● Your goal: Express the stretch from the line containing "Given: Click the" through the last line below as a JSON list of strings, one per line, skipping blank lines and leaving the pictures out.

● Data shown:
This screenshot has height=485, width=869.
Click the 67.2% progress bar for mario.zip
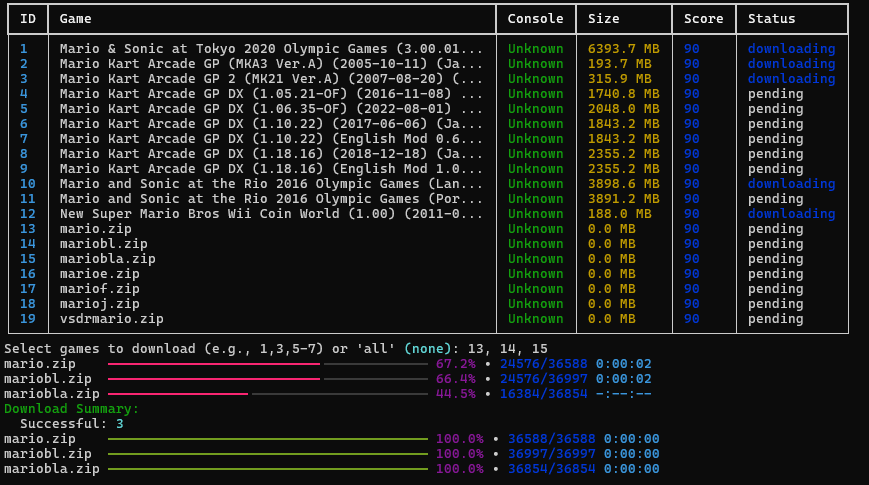[267, 364]

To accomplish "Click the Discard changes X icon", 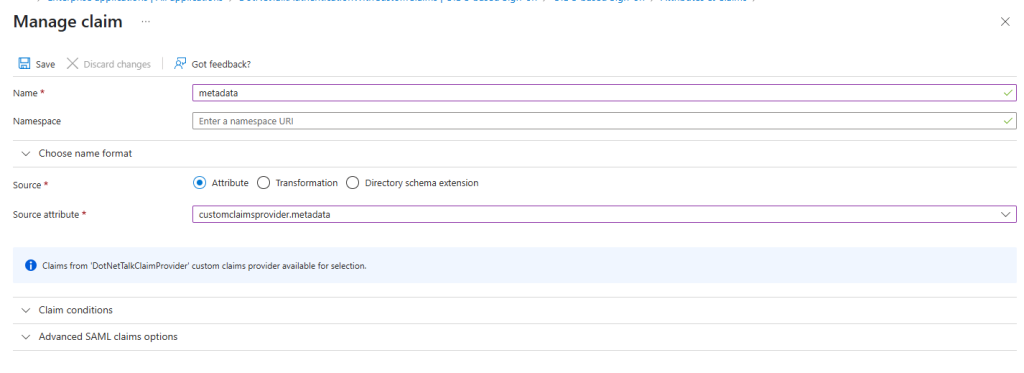I will tap(72, 63).
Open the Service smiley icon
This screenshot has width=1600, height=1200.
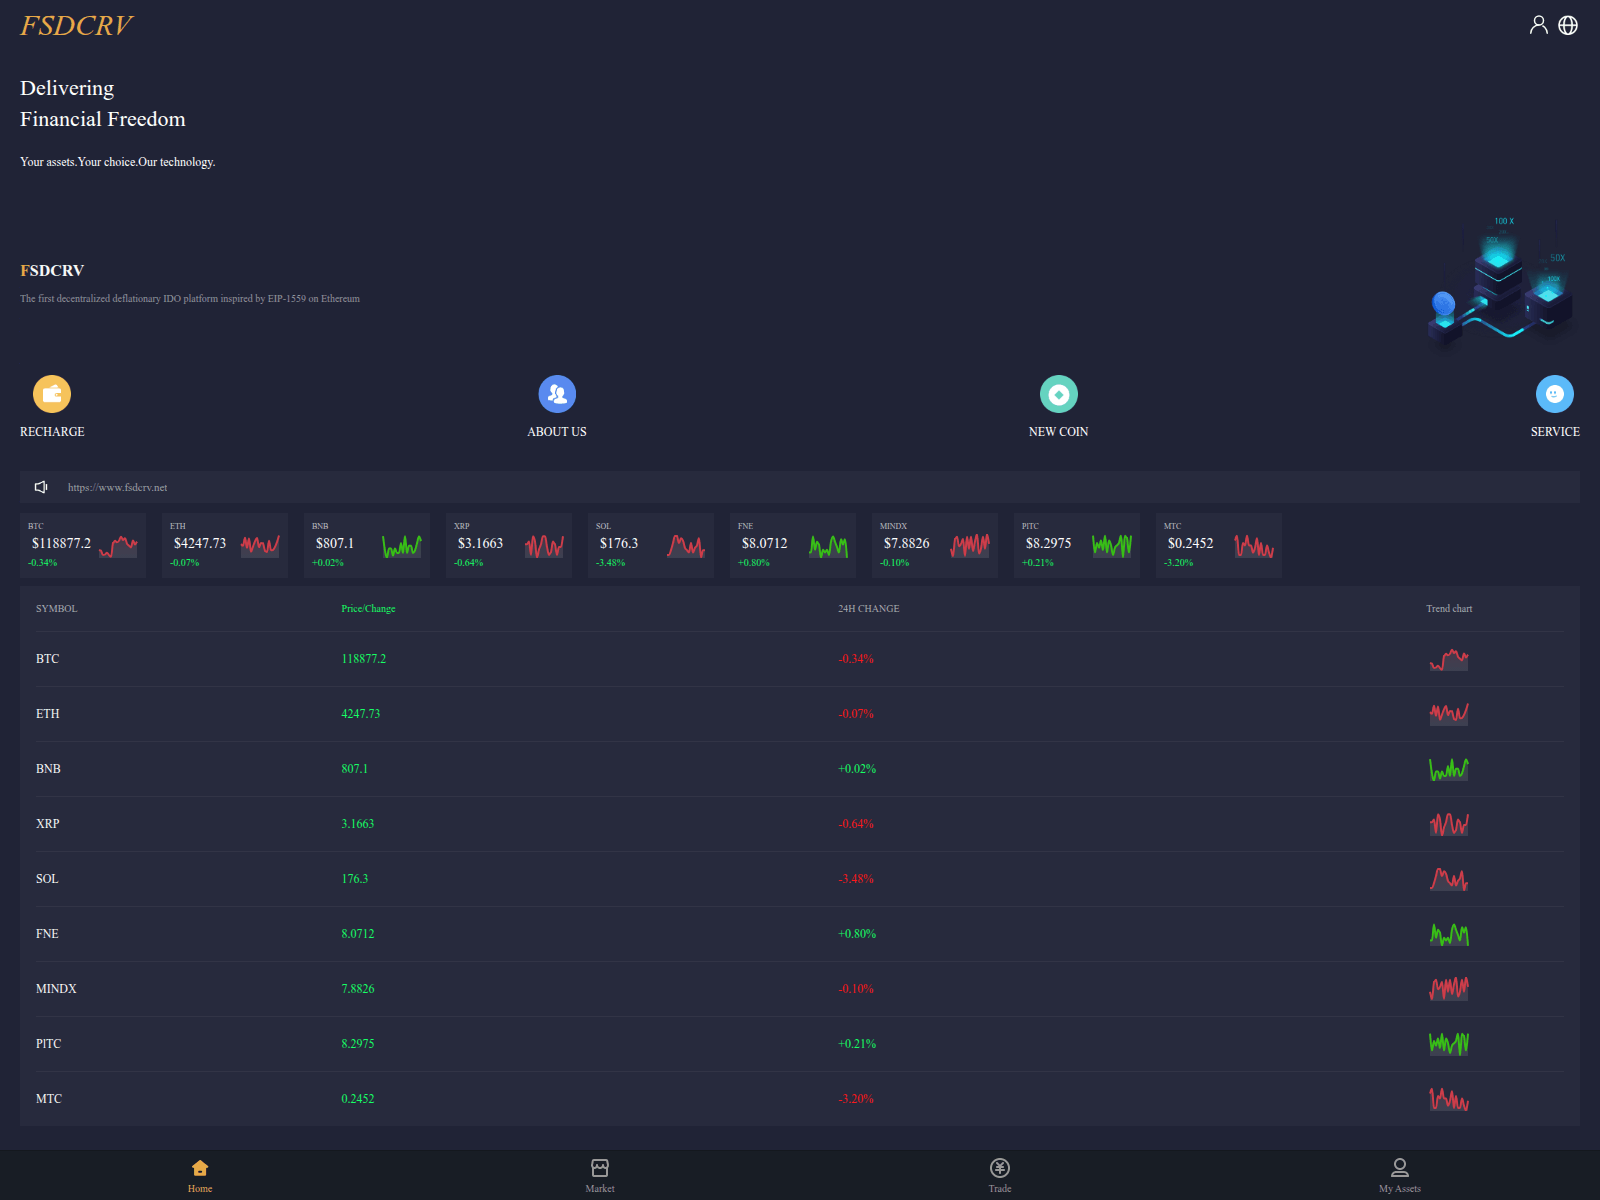(1554, 394)
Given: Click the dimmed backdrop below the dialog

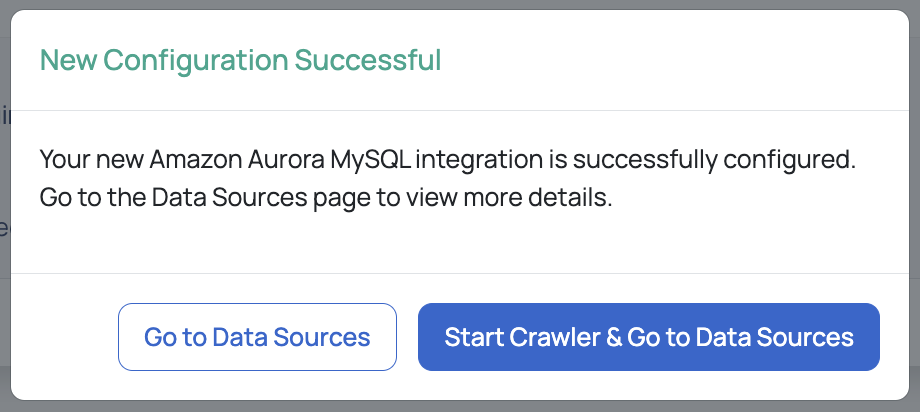Looking at the screenshot, I should tap(460, 407).
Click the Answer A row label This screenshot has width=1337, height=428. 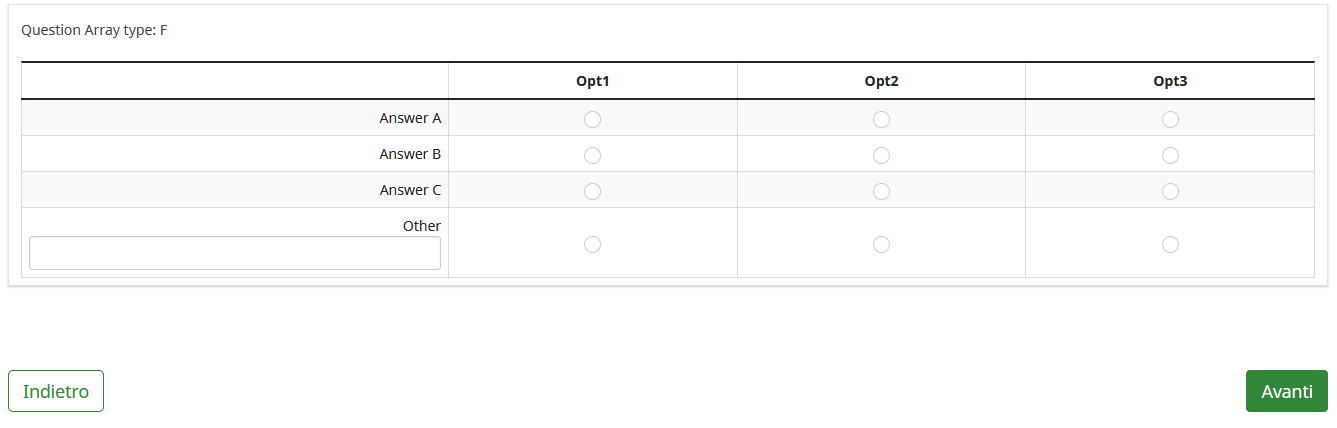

● Written reply:
[
  "Given: Click the dimmed backdrop below the dialog",
  "Looking at the screenshot, I should tap(460, 407).",
  "Click the Answer A row label This screenshot has width=1337, height=428. "
]